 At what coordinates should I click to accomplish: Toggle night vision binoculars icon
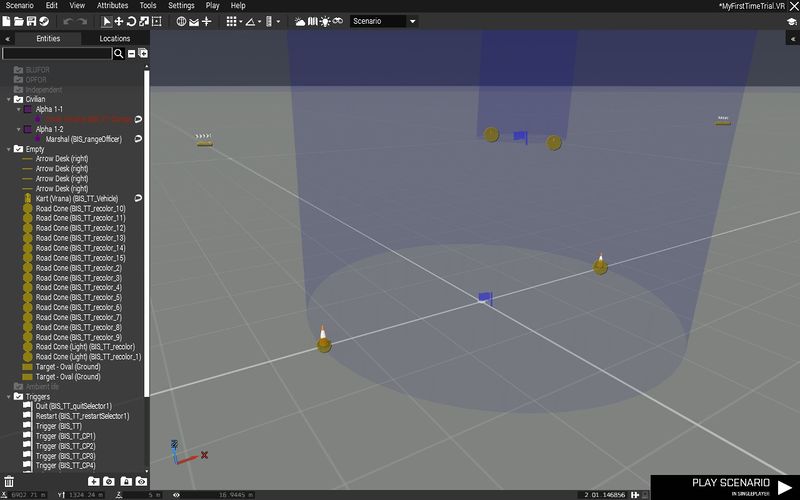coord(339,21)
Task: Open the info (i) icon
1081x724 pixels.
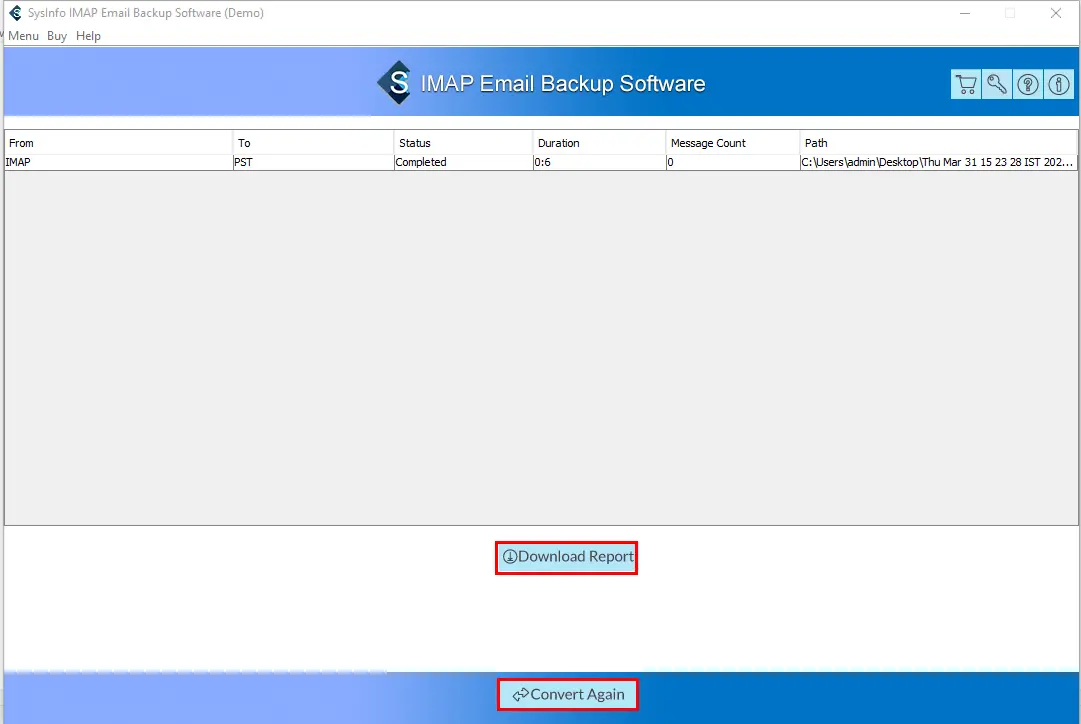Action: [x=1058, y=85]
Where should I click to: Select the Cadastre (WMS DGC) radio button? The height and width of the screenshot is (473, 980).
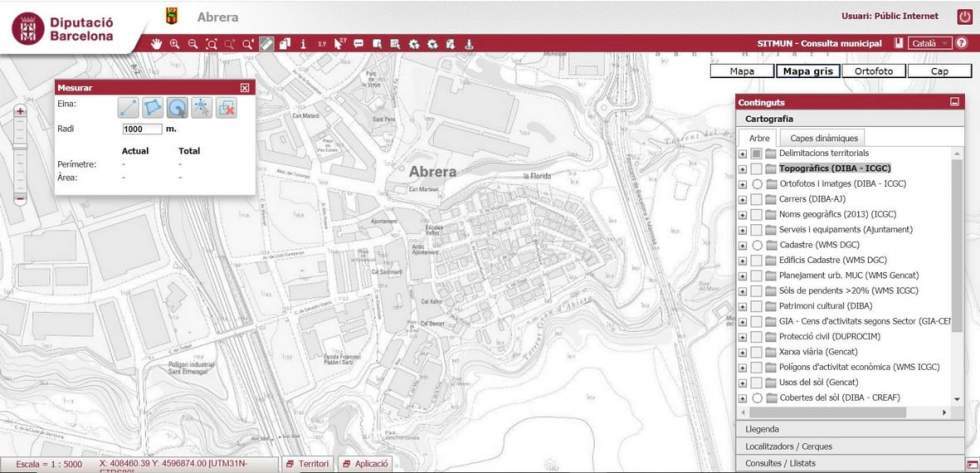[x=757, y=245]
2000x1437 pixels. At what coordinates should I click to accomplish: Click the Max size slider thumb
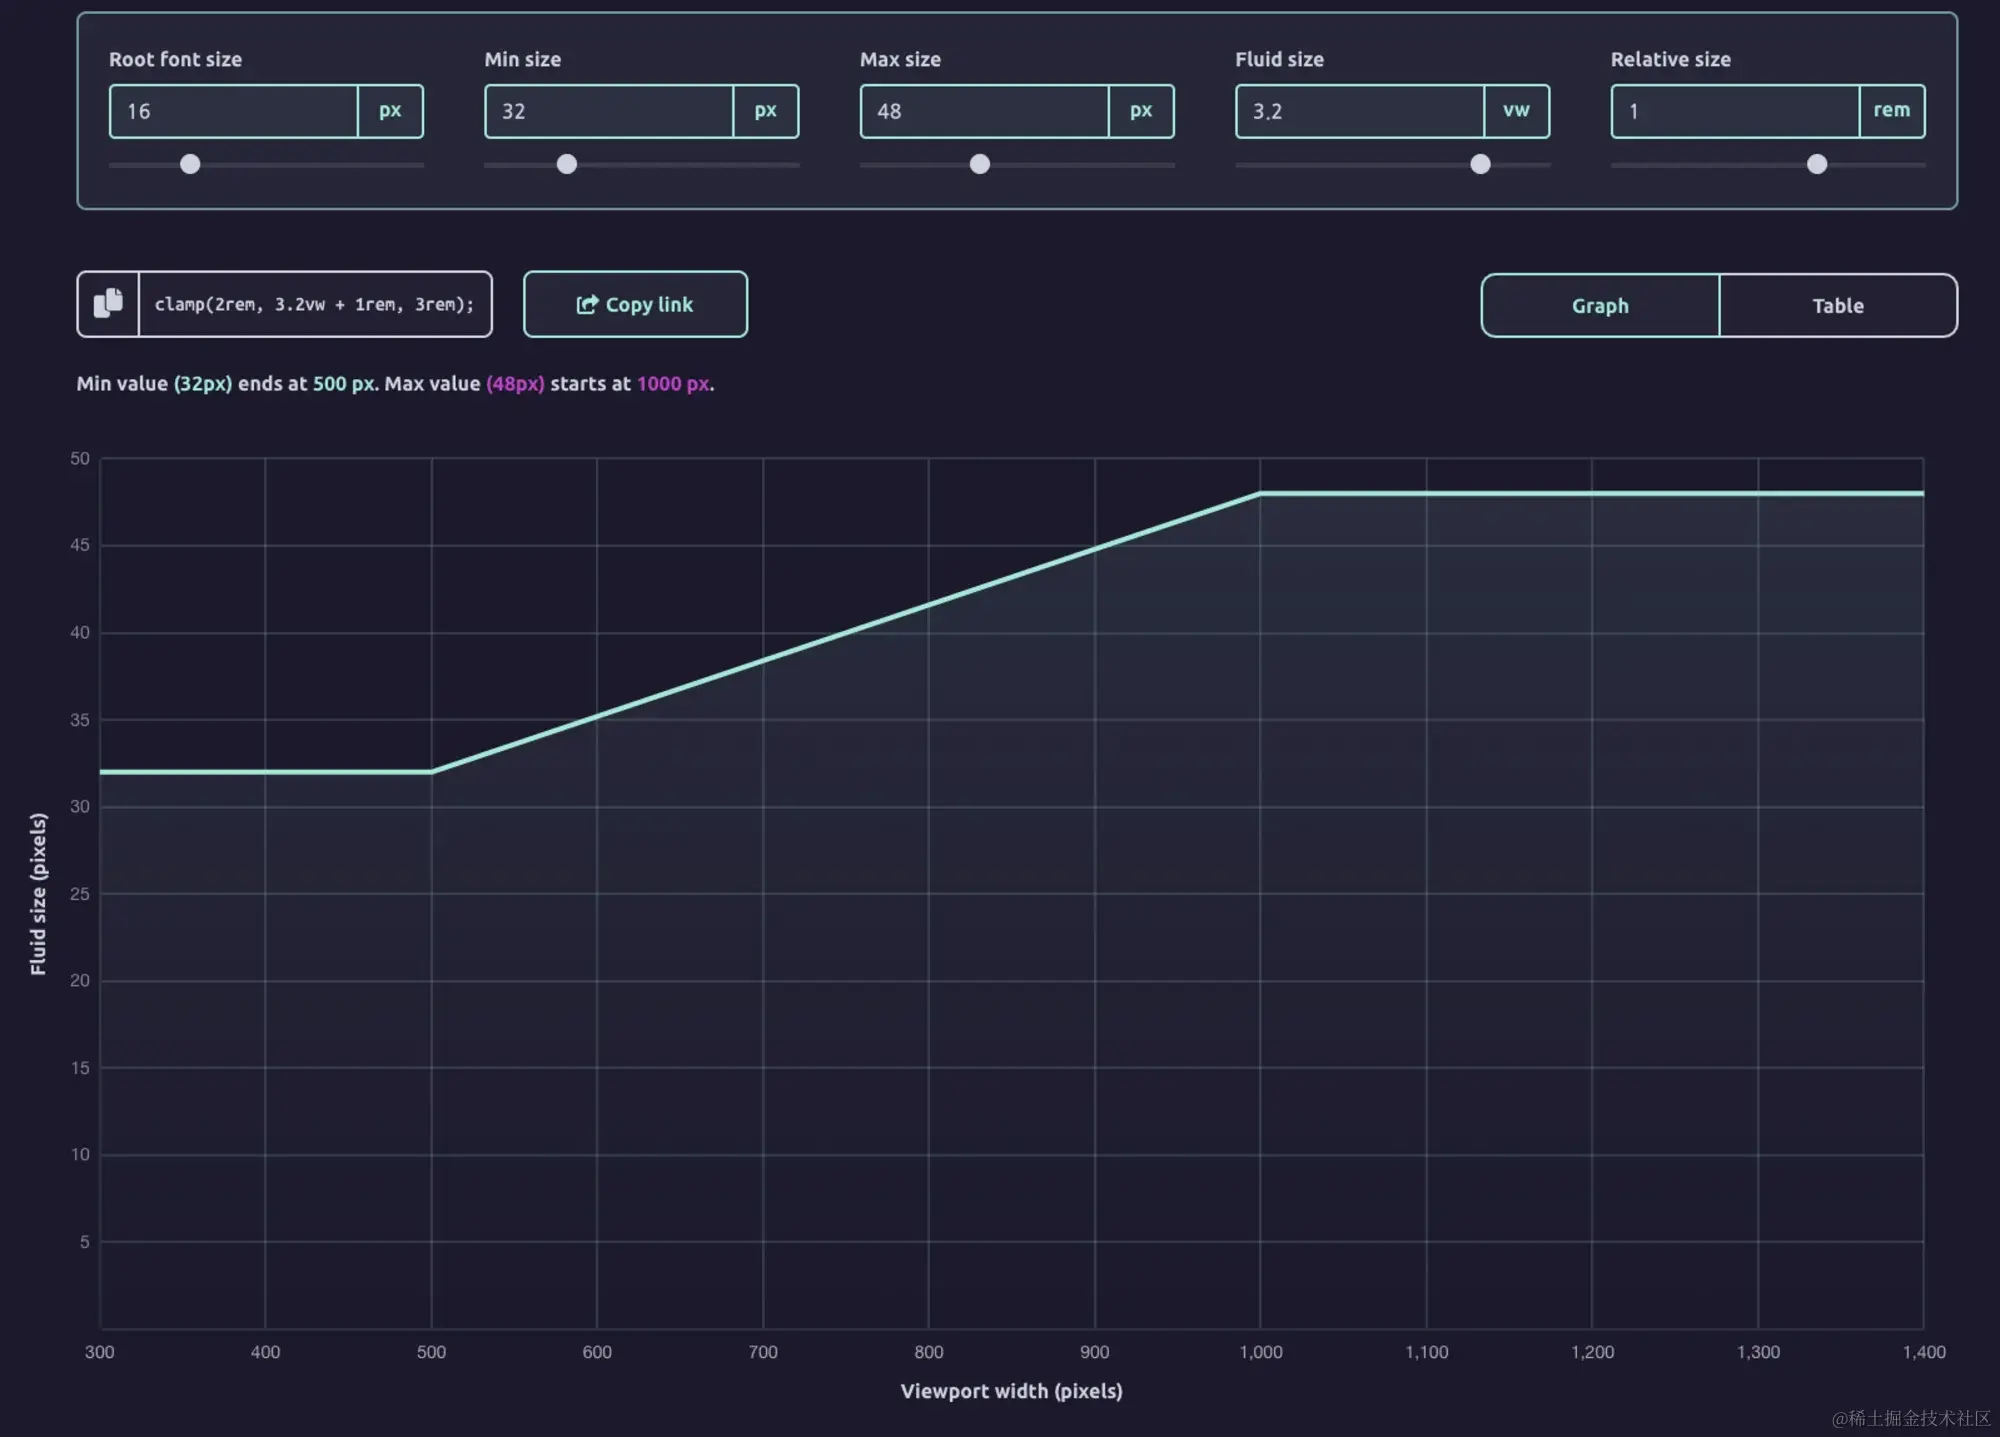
▬▬▬▬▬▬
TASK ITEM: Set down every record once more, word for word, without pictures.

RESULT BELOW:
 At what coordinates should I click to accomplish: Toggle night vision binoculars icon
coord(339,21)
Task: Open the info (i) icon
1081x724 pixels.
Action: [x=1058, y=85]
Where should I click to: Select the Cadastre (WMS DGC) radio button? The height and width of the screenshot is (473, 980).
[x=757, y=245]
2000x1437 pixels. At what coordinates should I click to accomplish: Click the Max size slider thumb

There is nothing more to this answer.